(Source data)
§ §

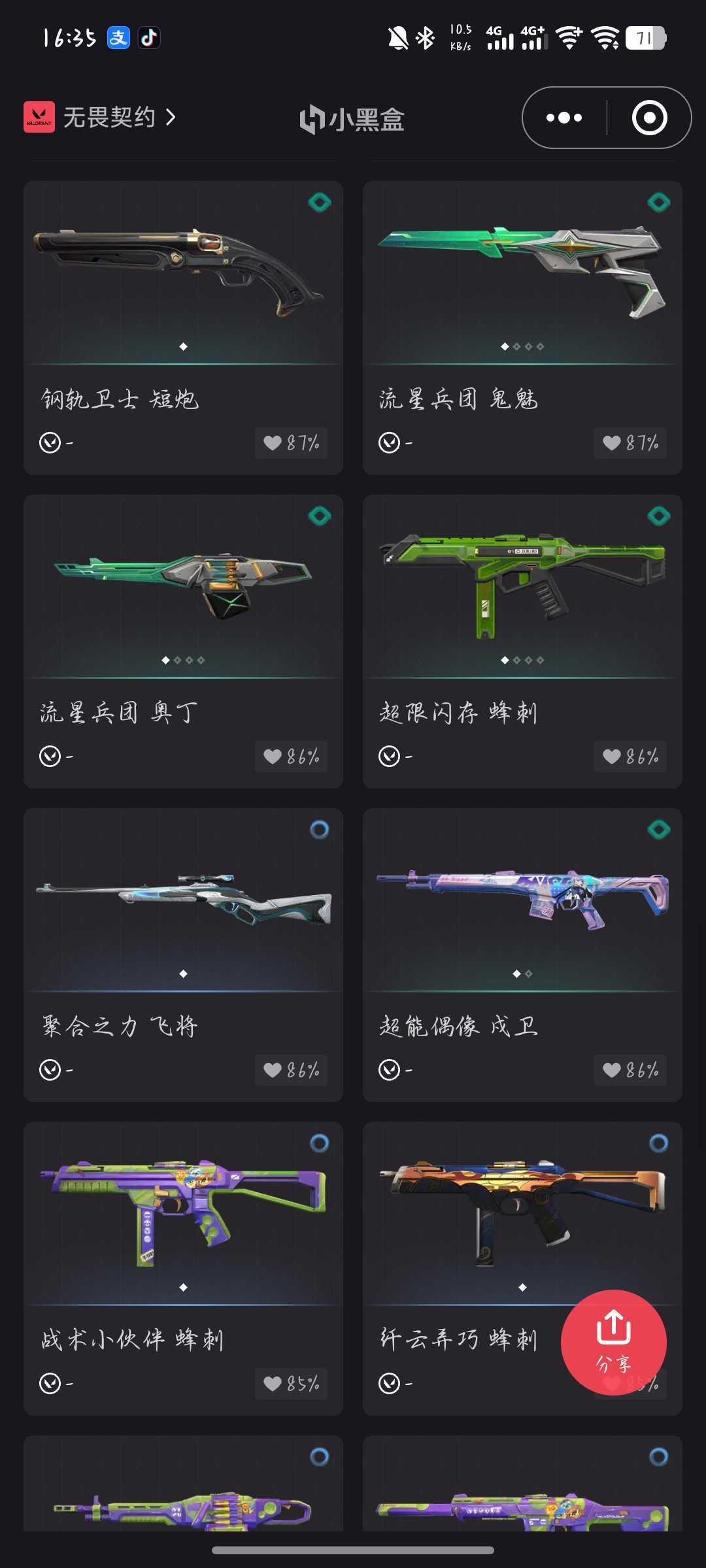Open the Valorant red logo icon
The height and width of the screenshot is (1568, 706).
(x=39, y=117)
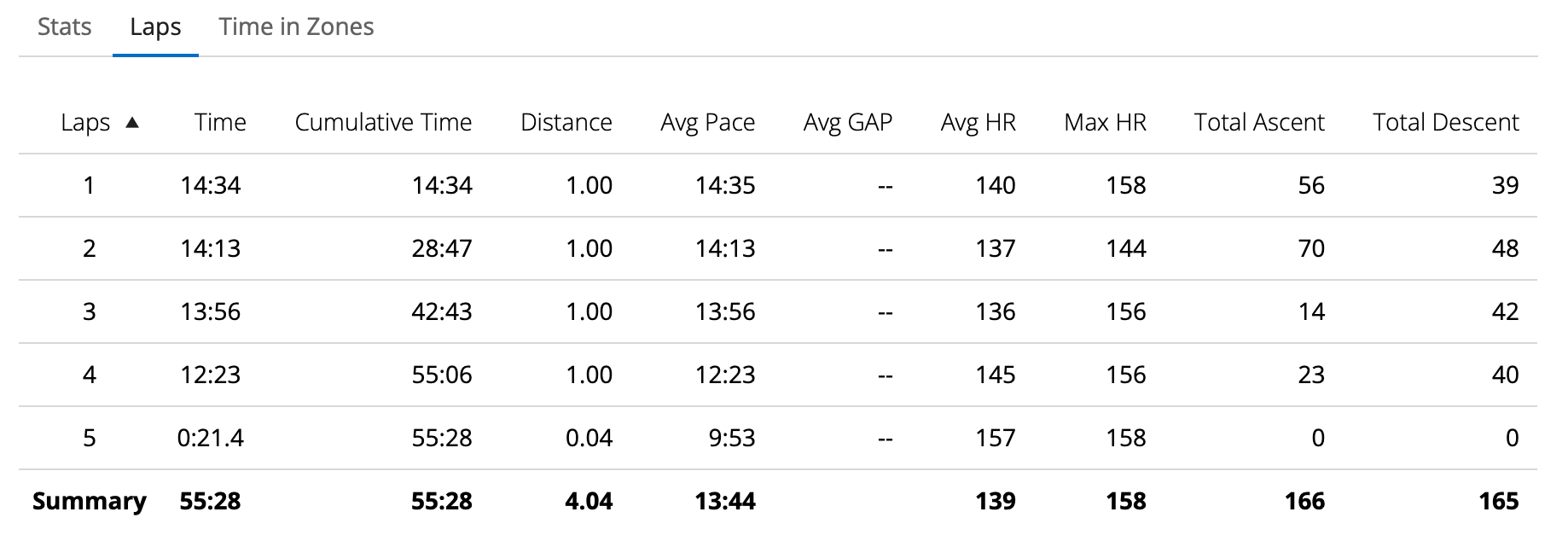Select lap 5 avg HR value 157
Image resolution: width=1568 pixels, height=541 pixels.
pos(995,439)
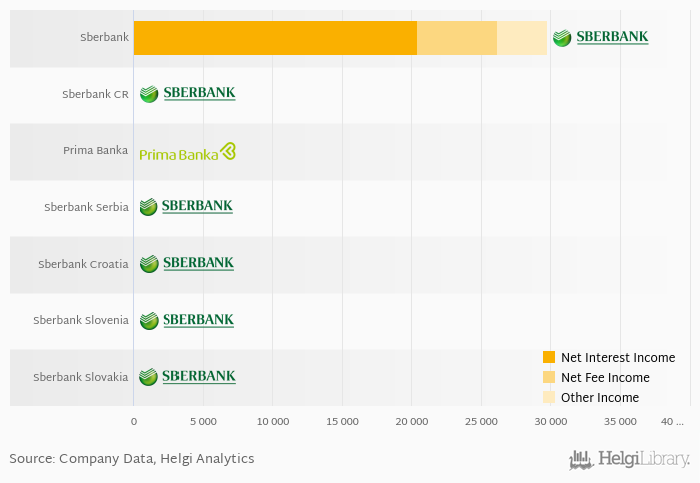Click the Sberbank Slovenia row logo
The image size is (700, 483).
click(186, 320)

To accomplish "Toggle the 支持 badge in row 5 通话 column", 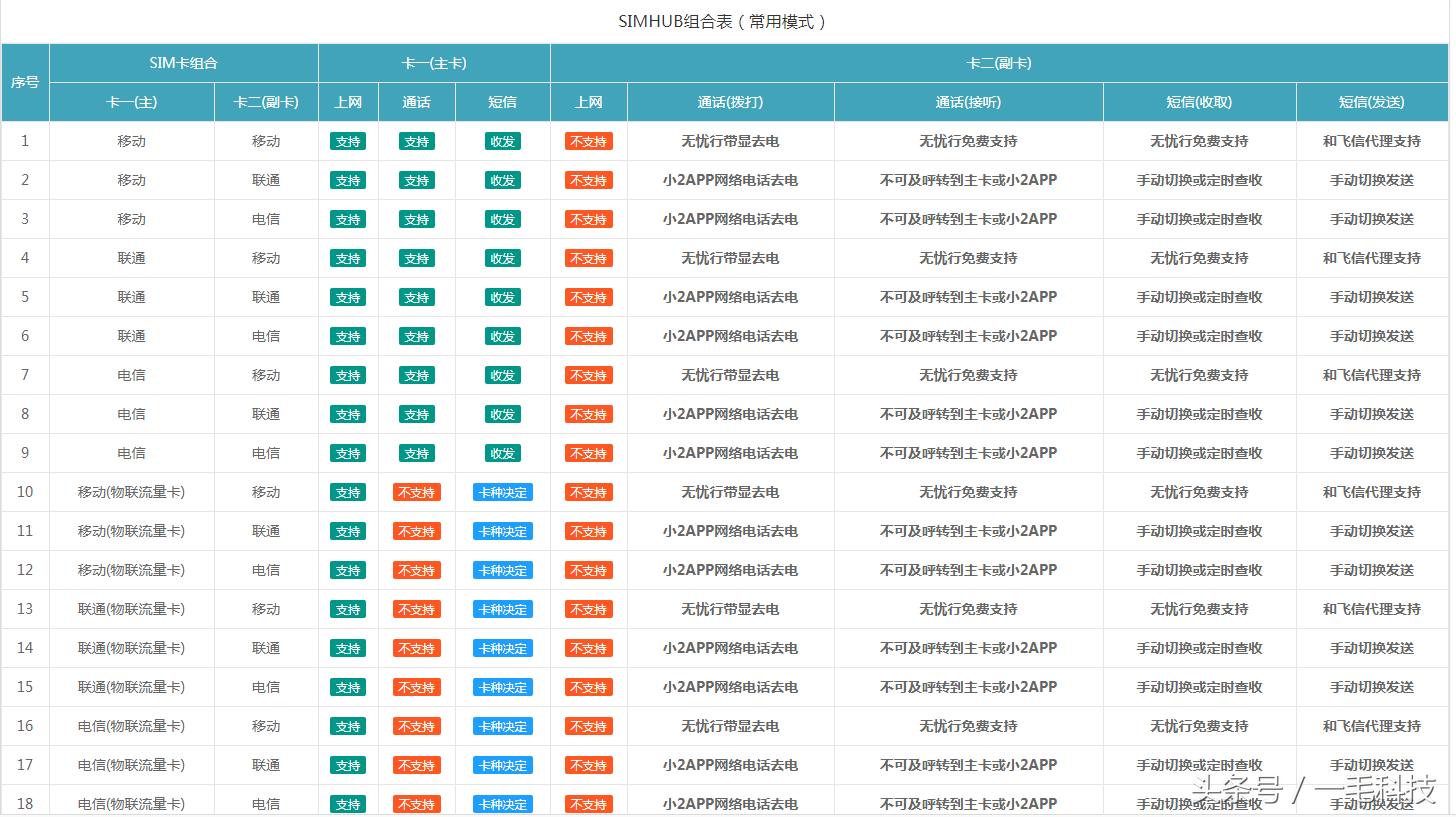I will 416,297.
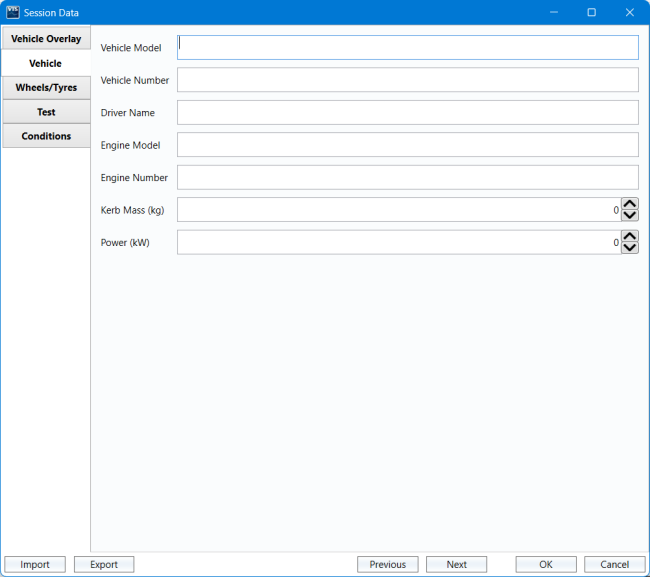Viewport: 650px width, 577px height.
Task: Confirm with the OK button
Action: (546, 564)
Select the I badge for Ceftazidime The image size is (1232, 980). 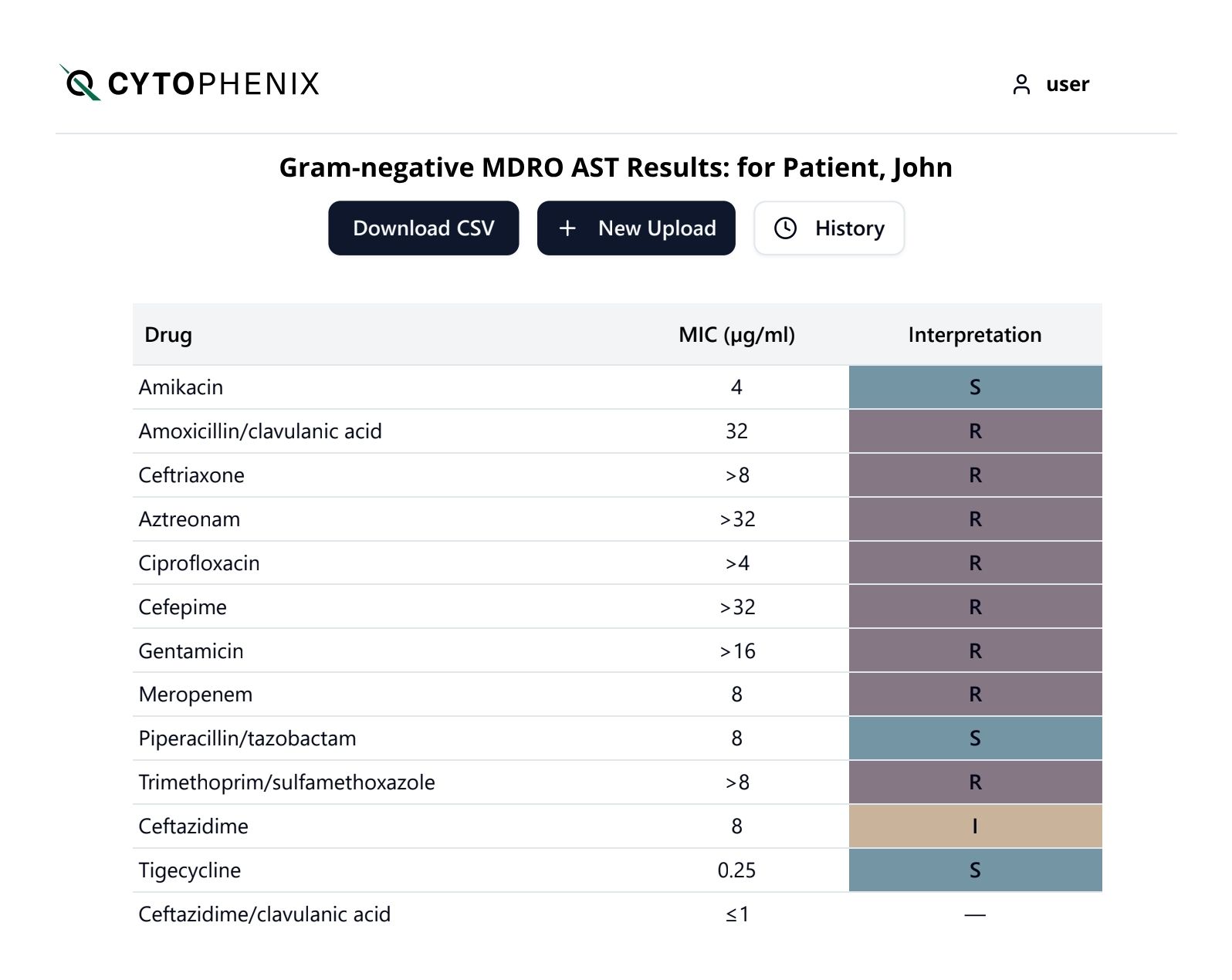point(975,826)
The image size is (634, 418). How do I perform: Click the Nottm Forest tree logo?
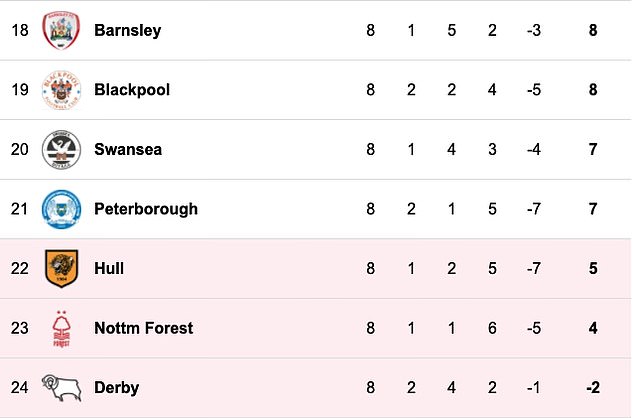tap(61, 329)
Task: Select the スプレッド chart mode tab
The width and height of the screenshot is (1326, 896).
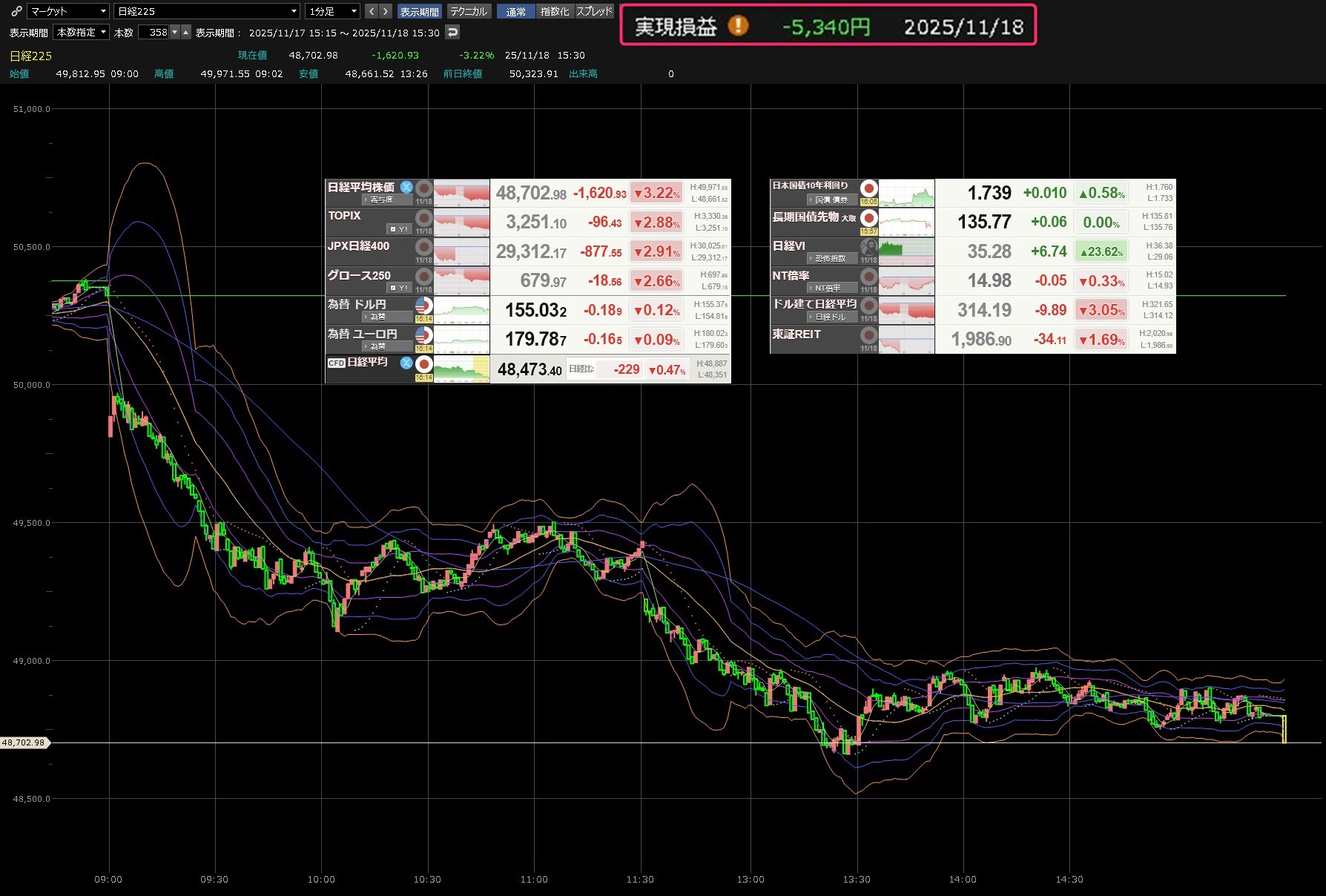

§ §

**Assigned task**
Your answer must be an exact copy of the lines from the line with "The image size is (634, 418)." to the final line of the data, both ends included, and no pictures.

**Task output**
The image size is (634, 418). How do I perform: Click the Nottm Forest tree logo?
tap(61, 329)
Task: Select the スプレッド chart mode tab
The width and height of the screenshot is (1326, 896).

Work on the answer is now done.